> **WORK REQUEST**
Give the records again exactly, but drop the pictures.

> **DATA RECORDS**

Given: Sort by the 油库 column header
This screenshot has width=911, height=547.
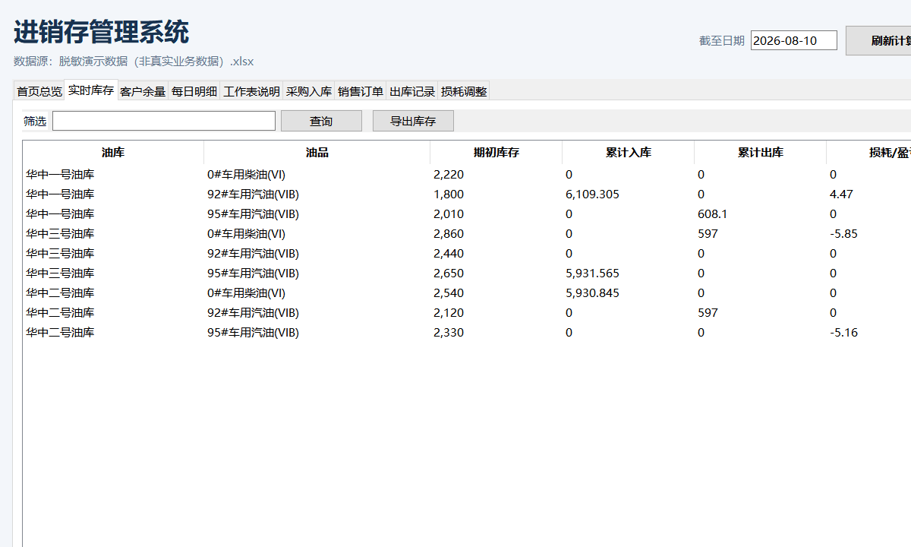Looking at the screenshot, I should click(113, 153).
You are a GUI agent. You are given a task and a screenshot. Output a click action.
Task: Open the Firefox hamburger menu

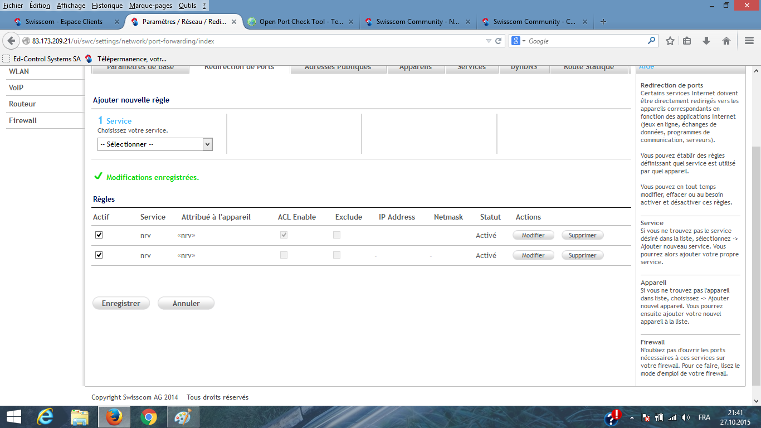(749, 41)
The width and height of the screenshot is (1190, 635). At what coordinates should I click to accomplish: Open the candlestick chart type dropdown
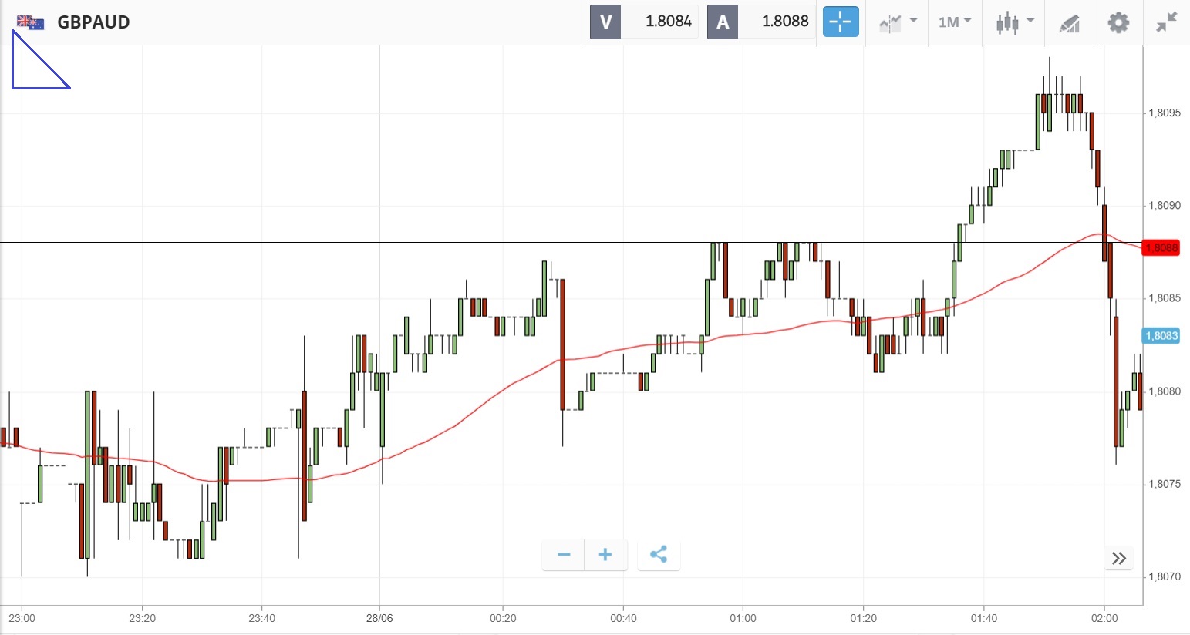(1014, 22)
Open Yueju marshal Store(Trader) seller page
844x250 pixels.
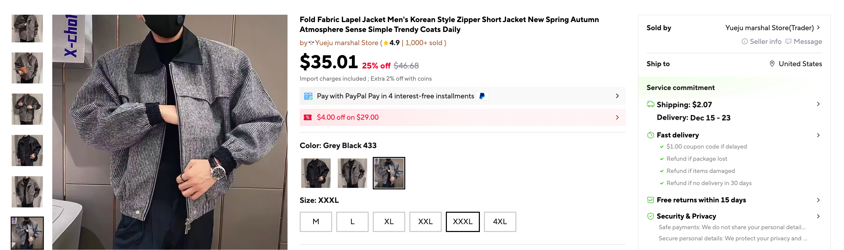[773, 28]
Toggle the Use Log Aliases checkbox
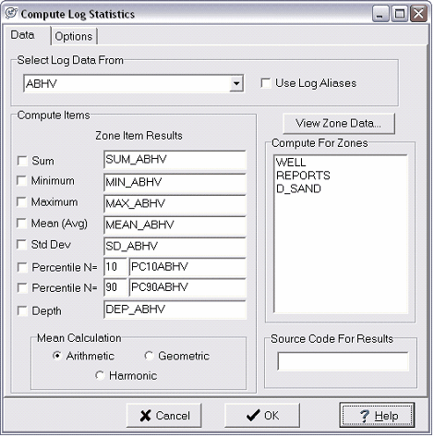Screen dimensions: 434x437 (266, 83)
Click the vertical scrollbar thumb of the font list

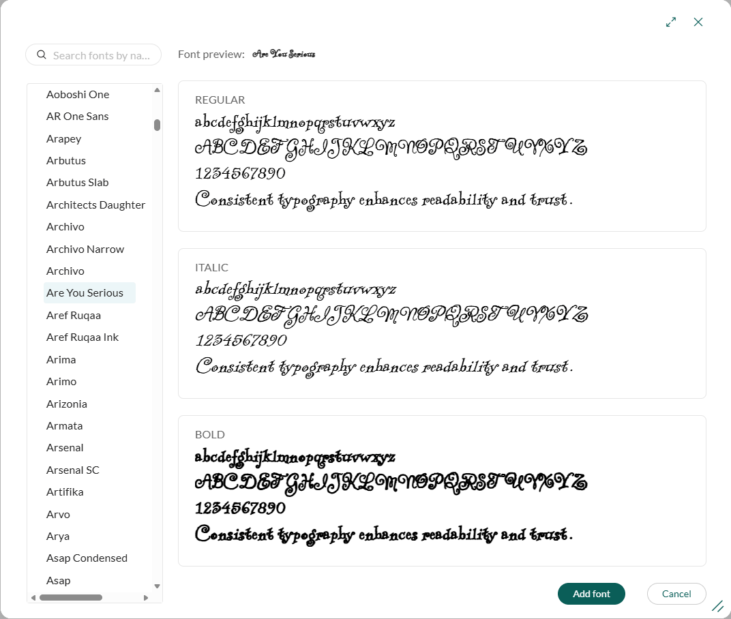pos(157,125)
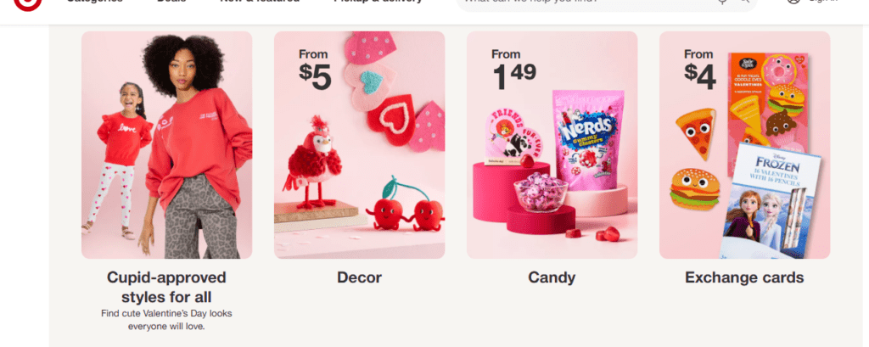Expand the Pickup & delivery menu

pyautogui.click(x=378, y=2)
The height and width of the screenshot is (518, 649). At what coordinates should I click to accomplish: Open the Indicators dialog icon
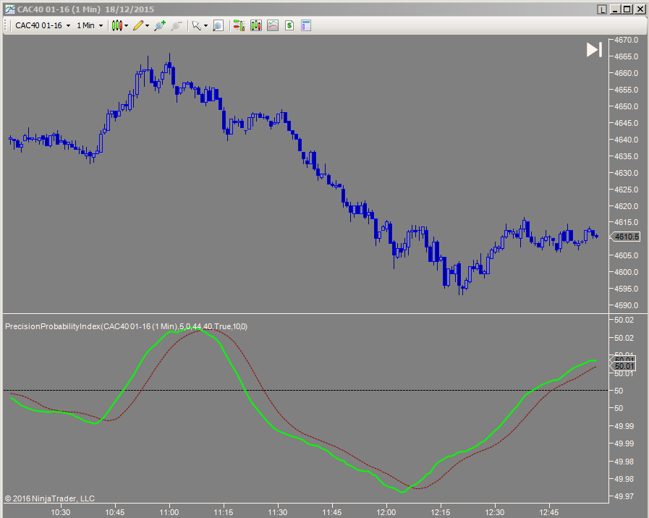pyautogui.click(x=256, y=25)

> **WRITTEN ANSWER**
Given: Sort by the 油库 column header
This screenshot has width=911, height=547.
Looking at the screenshot, I should click(113, 153).
You are a GUI agent. You are given a task and a screenshot. Output a click action.
Task: Open the Firefox hamburger menu

(749, 41)
The width and height of the screenshot is (1190, 635). At what coordinates should I click to accomplish: Open the candlestick chart type dropdown
(1014, 22)
Open Yueju marshal Store(Trader) seller page
844x250 pixels.
[773, 28]
Toggle the Use Log Aliases checkbox
Screen dimensions: 434x437 (266, 83)
Click the vertical scrollbar thumb of the font list

pos(157,125)
Expand the Pickup & delivery menu

pyautogui.click(x=378, y=2)
The height and width of the screenshot is (518, 649). At what coordinates should I click to accomplish: Open the Indicators dialog icon
pyautogui.click(x=256, y=25)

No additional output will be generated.